CoxBoost was used to develop a robust survival model based on the selected variables in all combinations of classifiers and sparsity-inducing penalties (i.e., Elastic net-LR, SCAD-SVM, and MCP-NN). This survival model can be applied to fit the sparse survival models and this enables us to consider some mandatory covariates in the model based on the likelihood-based boosting62,63. Previous studies have shown that CoxBoost has a high goodness of fit compared to a Cox proportional hazard model where there are many predictors; since it allows mandatory covariates with unpenalized parameter estimates62,64. Boosting is a popular iterative technique used in survival analysis with a high flexibility for the selection of the candidate variables and ease of interpretation. Boosting is also applicable in many situations where the assumption of proportional hazard (PH) does not exactly hold65. In our case, we used “CoxBoost” R package66. The model was trained by 2/3 samples (18,682 training samples) and tested on 1/3 samples (9,341 testing samples). The concordance index (C-index), as an evaluation metric of survival models, is a weighted average of the area under time-specific ROC curves (time-dependent AUC)67. The C-index and Gonen and Heller's Concordance Index (GHCI) were reported to assess the performance of the survival model in the testing set68.

Hierarchical clustering

To validate the identified variables by an unsupervised clustering algorithm, agglomerative hierarchical clustering and Rand index were applied to assess discrimination power of the classifiers that match well with surviving and dead patient clusters69. For clustering of the patients in surviving and dead groups, the data were divided into two datasets of surviving and dead patients. Then, the agglomerative clustering algorithm was run separately on each dataset to identify clusters of the patients based on the similarities in the identified variables. The clustering results for the surviving and dead patient groups were compared to confirm the presence of considerable differences based on the identified variables between dead and surviving patients. More technically, this hierarchical clustering algorithm was performed by “binary” distance measure and the “ward.D2” method. We compared dendrograms in dead and surviving clusters by the Cophenetic correlation coefficient and permutation test/10-times70. The “cluster”, “dendextend”, and “factoextra” R packages were applied for clustering, comparison of dendrograms, and visualization, respectively71.

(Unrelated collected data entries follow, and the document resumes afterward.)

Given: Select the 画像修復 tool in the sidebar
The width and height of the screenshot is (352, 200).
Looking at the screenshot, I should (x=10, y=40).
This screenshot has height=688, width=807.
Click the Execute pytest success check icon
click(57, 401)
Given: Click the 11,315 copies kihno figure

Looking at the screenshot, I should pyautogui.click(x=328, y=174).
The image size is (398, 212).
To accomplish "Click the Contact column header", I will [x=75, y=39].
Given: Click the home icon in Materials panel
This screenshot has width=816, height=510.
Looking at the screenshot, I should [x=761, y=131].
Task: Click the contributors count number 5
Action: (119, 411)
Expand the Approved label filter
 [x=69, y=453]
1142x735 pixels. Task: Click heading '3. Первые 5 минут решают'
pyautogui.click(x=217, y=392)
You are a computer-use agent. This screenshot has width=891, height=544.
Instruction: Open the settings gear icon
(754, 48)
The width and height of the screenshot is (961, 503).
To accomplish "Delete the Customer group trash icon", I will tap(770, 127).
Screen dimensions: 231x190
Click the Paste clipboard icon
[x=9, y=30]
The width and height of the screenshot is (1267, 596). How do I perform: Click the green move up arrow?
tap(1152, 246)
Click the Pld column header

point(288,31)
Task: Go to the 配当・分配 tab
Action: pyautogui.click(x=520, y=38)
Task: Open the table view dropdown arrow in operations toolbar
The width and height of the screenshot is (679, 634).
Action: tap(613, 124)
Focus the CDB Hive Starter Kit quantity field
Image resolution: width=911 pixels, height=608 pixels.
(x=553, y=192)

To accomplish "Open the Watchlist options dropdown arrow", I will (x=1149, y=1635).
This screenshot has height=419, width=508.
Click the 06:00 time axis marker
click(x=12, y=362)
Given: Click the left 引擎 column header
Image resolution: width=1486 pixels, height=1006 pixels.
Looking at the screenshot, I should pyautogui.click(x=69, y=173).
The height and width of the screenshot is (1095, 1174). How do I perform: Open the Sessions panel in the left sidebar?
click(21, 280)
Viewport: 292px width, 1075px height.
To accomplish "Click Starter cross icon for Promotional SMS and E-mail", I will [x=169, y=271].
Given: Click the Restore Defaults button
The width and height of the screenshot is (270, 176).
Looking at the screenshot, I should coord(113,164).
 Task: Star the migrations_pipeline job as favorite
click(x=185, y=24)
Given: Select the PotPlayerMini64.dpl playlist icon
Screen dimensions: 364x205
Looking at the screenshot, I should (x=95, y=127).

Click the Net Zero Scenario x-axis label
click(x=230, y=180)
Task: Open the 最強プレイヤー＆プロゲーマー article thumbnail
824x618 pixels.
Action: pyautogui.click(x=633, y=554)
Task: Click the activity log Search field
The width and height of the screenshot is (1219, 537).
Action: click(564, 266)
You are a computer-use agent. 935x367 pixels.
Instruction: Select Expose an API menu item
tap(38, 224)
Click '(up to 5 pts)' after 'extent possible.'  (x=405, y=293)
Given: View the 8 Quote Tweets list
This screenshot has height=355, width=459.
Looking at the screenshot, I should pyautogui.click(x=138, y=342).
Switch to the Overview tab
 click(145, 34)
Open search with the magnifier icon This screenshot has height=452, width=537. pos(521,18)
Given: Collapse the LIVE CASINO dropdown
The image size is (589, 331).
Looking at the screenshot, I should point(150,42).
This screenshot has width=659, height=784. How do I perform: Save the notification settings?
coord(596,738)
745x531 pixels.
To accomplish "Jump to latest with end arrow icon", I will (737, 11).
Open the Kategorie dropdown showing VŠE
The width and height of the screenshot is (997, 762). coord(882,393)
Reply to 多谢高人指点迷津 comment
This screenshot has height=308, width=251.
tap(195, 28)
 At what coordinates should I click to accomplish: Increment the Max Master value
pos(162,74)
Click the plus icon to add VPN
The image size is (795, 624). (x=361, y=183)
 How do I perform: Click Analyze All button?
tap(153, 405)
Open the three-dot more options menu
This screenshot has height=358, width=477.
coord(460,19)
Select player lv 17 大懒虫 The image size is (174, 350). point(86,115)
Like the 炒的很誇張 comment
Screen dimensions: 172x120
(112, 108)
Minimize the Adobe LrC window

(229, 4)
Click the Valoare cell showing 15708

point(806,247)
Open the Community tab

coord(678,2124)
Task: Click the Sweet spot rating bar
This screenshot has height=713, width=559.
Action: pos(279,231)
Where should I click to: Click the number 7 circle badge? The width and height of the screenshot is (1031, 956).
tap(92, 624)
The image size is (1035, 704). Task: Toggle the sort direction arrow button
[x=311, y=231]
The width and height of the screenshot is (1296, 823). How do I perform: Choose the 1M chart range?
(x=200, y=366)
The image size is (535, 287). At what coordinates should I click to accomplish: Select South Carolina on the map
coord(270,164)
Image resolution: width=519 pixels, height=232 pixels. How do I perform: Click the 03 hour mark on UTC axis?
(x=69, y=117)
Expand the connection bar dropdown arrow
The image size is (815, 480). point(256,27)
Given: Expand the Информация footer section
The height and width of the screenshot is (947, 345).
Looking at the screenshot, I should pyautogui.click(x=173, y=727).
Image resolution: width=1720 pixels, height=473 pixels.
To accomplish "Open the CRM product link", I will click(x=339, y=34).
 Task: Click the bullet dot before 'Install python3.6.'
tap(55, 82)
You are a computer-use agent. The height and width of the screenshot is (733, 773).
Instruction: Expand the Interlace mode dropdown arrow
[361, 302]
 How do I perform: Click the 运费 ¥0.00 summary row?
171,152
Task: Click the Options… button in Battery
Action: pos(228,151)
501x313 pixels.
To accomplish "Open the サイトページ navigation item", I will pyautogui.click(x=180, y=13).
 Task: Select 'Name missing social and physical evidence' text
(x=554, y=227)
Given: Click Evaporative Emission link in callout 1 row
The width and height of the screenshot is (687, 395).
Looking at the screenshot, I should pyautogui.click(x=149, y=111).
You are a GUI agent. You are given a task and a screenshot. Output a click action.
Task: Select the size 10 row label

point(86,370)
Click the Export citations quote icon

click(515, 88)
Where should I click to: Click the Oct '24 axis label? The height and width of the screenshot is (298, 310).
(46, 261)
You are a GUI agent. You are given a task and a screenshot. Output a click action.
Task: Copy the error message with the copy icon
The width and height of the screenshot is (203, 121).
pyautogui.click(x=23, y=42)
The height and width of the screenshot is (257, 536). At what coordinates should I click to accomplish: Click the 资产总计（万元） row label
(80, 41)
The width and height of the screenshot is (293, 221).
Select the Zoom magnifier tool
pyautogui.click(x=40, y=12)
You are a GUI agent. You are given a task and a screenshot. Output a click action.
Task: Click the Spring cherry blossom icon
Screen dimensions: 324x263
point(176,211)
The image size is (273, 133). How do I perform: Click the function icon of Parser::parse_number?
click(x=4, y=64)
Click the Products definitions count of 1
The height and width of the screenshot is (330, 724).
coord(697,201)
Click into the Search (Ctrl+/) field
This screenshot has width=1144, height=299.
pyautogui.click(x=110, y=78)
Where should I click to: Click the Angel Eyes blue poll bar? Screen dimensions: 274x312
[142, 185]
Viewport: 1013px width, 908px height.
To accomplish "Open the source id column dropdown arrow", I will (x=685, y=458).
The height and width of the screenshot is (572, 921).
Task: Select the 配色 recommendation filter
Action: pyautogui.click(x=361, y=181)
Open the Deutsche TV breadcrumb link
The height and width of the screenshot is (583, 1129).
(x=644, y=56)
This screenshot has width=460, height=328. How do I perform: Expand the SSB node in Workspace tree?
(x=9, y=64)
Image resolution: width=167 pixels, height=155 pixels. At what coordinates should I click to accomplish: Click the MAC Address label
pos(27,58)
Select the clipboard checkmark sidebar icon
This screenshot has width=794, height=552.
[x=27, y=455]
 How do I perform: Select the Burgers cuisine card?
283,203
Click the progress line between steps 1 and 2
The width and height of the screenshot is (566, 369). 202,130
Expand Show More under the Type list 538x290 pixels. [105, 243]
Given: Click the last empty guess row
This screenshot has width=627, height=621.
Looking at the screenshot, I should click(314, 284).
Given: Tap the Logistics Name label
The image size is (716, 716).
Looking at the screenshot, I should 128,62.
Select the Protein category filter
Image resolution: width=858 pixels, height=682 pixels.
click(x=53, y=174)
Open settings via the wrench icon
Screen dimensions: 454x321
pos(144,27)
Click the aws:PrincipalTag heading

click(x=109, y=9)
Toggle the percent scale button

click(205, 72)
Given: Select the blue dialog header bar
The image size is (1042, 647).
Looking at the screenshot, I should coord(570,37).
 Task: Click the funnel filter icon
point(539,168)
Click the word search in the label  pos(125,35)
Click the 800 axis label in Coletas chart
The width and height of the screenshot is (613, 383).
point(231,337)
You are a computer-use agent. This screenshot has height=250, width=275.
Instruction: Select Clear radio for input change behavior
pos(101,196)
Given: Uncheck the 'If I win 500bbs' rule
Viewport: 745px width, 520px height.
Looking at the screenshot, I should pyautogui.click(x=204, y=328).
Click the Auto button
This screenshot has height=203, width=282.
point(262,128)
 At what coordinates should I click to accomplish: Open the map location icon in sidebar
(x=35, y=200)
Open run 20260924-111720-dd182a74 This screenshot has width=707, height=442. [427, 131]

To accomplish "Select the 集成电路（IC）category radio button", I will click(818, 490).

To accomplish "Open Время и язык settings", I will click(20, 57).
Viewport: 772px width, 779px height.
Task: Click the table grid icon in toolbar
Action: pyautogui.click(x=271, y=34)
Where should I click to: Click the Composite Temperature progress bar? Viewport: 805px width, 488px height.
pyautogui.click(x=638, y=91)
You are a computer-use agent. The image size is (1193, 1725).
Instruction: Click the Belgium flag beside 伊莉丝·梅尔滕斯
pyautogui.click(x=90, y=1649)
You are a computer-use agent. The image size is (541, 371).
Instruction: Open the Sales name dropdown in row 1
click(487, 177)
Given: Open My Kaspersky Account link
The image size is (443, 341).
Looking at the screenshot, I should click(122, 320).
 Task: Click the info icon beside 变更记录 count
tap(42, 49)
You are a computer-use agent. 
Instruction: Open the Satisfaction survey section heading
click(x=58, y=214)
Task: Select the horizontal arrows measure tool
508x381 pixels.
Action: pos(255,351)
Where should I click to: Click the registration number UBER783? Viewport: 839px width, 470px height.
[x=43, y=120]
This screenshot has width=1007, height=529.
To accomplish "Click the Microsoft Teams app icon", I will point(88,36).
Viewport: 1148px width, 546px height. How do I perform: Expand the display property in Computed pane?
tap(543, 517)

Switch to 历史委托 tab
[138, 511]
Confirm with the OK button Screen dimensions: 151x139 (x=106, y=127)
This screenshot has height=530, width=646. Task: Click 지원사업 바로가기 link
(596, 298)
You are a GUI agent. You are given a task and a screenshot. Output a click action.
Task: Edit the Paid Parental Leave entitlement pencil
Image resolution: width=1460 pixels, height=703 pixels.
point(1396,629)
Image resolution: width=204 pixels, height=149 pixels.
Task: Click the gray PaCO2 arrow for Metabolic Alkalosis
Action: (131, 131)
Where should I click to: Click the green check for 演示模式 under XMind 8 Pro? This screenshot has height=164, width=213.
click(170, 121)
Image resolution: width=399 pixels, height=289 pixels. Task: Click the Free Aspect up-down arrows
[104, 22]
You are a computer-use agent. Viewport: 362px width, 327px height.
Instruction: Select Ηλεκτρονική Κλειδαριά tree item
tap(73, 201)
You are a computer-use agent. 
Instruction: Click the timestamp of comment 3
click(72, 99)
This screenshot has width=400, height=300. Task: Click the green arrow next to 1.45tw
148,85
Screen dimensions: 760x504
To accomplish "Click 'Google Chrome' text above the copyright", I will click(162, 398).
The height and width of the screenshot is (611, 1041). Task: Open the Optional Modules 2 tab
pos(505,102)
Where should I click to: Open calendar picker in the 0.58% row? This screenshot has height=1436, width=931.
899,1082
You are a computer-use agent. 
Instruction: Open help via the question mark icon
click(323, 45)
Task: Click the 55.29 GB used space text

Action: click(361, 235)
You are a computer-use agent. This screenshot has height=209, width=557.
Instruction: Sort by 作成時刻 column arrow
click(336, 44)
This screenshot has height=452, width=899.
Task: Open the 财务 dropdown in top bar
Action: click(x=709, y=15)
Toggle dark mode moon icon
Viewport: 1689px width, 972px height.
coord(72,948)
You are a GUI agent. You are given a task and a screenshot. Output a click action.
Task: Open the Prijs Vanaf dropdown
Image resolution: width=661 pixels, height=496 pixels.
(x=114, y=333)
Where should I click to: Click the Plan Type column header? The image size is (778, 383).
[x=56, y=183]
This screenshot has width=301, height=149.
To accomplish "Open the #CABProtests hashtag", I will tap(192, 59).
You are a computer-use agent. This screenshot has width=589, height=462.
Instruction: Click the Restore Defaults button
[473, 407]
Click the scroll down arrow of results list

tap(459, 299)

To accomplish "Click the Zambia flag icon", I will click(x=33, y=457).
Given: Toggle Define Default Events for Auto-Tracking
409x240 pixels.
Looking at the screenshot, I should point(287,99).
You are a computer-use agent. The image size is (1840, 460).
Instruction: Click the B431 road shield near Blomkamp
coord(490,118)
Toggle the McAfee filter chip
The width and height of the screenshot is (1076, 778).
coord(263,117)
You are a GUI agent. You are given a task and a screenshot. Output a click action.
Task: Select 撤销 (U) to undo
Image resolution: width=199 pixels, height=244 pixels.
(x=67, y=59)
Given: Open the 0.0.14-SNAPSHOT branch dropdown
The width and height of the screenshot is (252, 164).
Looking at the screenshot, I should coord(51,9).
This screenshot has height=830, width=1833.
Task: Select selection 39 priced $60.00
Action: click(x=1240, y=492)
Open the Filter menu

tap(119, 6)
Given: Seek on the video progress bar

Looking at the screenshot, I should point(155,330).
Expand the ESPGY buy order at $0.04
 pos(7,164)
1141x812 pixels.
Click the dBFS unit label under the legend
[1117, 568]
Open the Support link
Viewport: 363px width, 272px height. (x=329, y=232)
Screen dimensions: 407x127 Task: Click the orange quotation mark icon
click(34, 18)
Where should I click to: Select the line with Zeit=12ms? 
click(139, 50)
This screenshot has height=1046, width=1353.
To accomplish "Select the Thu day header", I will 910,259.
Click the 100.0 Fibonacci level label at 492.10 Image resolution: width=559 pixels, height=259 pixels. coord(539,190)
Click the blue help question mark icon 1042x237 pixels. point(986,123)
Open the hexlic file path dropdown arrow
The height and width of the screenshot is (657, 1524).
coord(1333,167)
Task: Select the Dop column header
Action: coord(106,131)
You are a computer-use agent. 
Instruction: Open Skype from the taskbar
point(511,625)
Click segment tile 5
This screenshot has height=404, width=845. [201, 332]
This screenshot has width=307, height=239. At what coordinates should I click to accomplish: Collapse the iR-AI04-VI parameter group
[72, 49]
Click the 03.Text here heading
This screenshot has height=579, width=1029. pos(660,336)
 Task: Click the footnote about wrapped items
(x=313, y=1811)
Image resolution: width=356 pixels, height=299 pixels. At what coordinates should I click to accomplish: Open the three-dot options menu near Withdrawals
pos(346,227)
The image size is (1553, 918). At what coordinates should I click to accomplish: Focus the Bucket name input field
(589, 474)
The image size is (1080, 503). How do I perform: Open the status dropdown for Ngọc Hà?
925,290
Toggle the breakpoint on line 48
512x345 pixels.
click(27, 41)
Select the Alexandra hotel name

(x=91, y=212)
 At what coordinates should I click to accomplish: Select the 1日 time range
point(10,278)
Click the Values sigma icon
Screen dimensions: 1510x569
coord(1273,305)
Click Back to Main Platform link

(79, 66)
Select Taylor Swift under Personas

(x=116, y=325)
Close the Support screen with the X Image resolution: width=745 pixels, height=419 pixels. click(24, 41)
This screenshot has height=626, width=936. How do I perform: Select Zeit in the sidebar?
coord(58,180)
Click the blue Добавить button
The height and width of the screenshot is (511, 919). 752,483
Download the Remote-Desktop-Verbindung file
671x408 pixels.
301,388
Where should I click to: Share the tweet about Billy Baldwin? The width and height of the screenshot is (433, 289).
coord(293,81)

All statistical analyses were performed using R software version 4.1.1 (The R Foundation for Statistical Computing). The significant level was considered at a level of 0.05. Figure 6 summarizes the different computational steps adopted in this study.

Figure 6
figure 6

The flowchart of this study represents the different machine learning steps.

Ethical approval and consent to participate

This project was approved by the Swedish Ethical Review Authority with the reference number (#2021–0043) and was performed based on the Declaration of Helsinki guidelines. Patients were informed about registration in SveDem at the time of their dementia diagnosis and gave informed consent to obtain information on their registration any time and could withdraw consent later. Data were de-identified by Swedish authorities before delivery to the research team.